Alan Crosswell from Columbia kicks off the workshop on Research Computing Funding Issues. The goals of the session are: what works, what are best practices, what are barriers or enablers for best practices?
– Grants Jargon 101 – Alan
– Funding Infrastructure, primarily data centers- Alan
– Funding servers and storeage – Curt
– Funding staff – Greg
– Funding storace and archival life cycle – Serge and Raj
– Summary and reports from related initiatives – Raj
– A21: Principles for determining costs applicable to grants, contracts and other agreements with educational institutions. What are allowed and unallowed costs.
– you can’t charge people different rates for the same service.
– direct costs – personnel, equipment, supplies, travel consultants, tuition, central computer charges, core facility charges
– indirect costs a/k/a Facilities adn Admin (F&A) – overhead costs such as heat, administrative salaries, etc.
– negotiated with federal government. Columbia’s rate is 61%. PIs see this as wasted money.
– modified direct costs – substractions include equipment, participant support, GRA tuition, alteration or renovation, subcontracts > $25k.
Faculty want to know why everything they need isn’t included in the indirect cost. Faculty want to know why they can buy servers without paying overhead, but if they buy services from central IT they pay the overhead. Shel notes that CPU or storage as a service is the only logical direction, but how do we do that cost effectively under A21? Dave Lambert says that they negotiated a new agreement with HHS for their new data center. Dave Gift says that at Michigan State they let researchers buy nodes in a condo model, but some think that’s inefficient and not a good model for the future.

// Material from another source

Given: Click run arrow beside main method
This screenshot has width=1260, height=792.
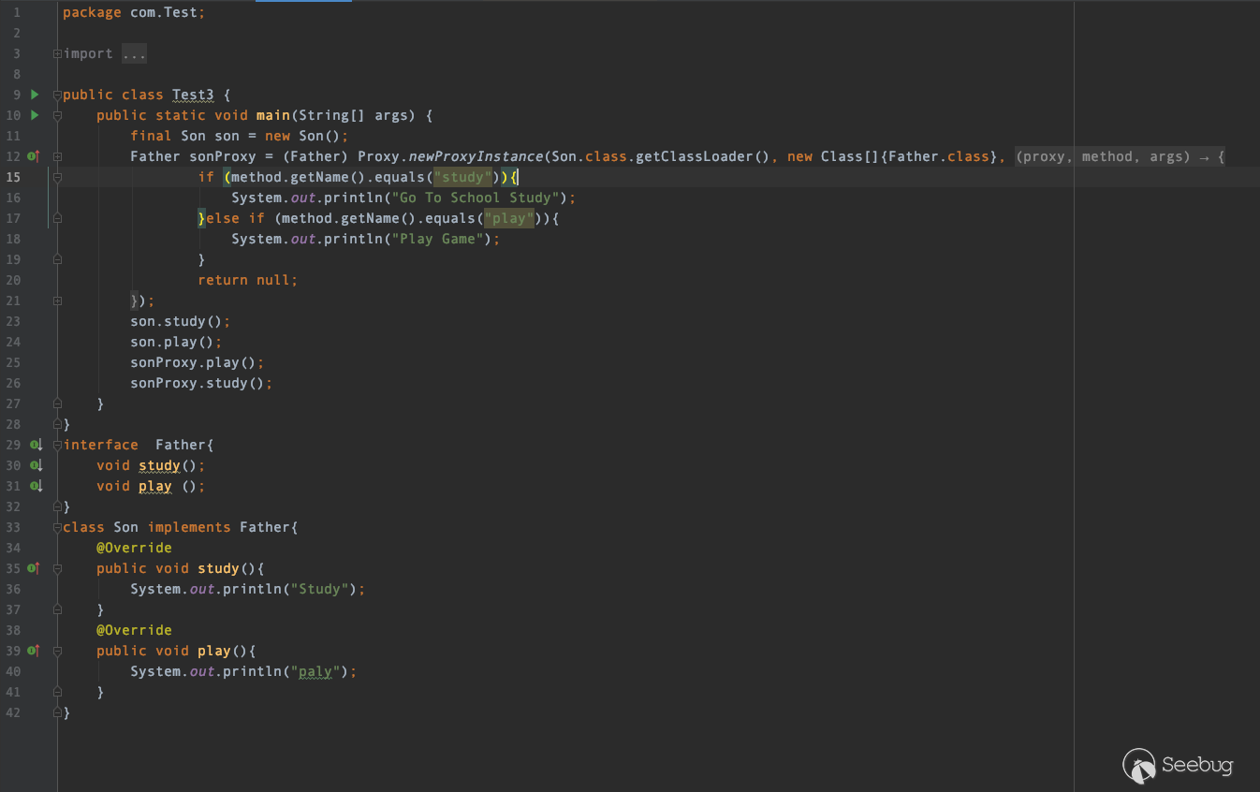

Alan asks whether other core shared facilities like gene sequencers are subject to indirect costs.
Campus Data Center Models
– Institutional core research facility – a number that grew out of former NSF supercomputer centers.
– Departmental closet clusters – sucking up lots of electricity that gets tossed back into the overhead.
– Shared data centers between administration and research – Columbia got some stimulus funding for some renovation around NIH research facilities.
– Multi-institution facilities (e.g. RENCI in North Carolina, recent announcement in Massachusets)
– Cloud – faculty go out with credit card and buy cycles on Amazon
– Funding spans the gamut from fully institutionally funded to fully grant funded.
Funding pre-workshop survey results
– 19 of 22 have centrally run research data centers, mostly (15) centrally funded. 9 counts of charge-back, 3 counts of grant funding)
– 18 of 22 respondents have departmentally run research data centers, mostly (14 counts) departmentally funded (3 counts of using charge back, 4 counts of grant funding)
– 14 have inventoried their research data centers
– 10 have gathered systematic data on research computing needs
Dave Lambert – had to create a cost allocation structure for the data centers for the rest of the institution to match what they charge grants for research use, in order to satisfy A21’s requirement to not charge different rates.
Kitty – as universities start revealing the costs of electricity to faculty, people will be encouraged to join the central facility. Dave notes that security often provides another incentive for people because of the visibility of incidents. At Georgetown they now have security office (in IT) review of research grants.
Curt Hillegas from Princeton is talking about Server and Short to Mid-Term Storage Funding
talking about working storage, not long-term archival storage
-some funding has to kick-start the process – either an individual faculty member or central funding. Gary Chapman notes that there’s an argument to be made for central funding of interim funding to keep the resources going between grant cycles.
Bernard says that at Minnesota they’ve done a server inventory and found that servers are located in 225 rooms in 150 different buildings, but only 15% of those are devoted to research. Sally Jackson thinks the same is approximately true at Illinois. At Princeton about 50% of computing is research, and that’s expected to grow.
Stanford is looking at providing their core image as an Amazon Machine Image.
At UC Berkeley they have three supported computational models available and they fund design consulting with PIs before the grant.
Cornell has a fee-for-service model that is starting to work well. At Princeton that has never worked.
Life Cycle management – you gotta kill the thing, to make room for the new. Terry says we need a “cash for computer clunkers” program. You need to offer transition help for researchers.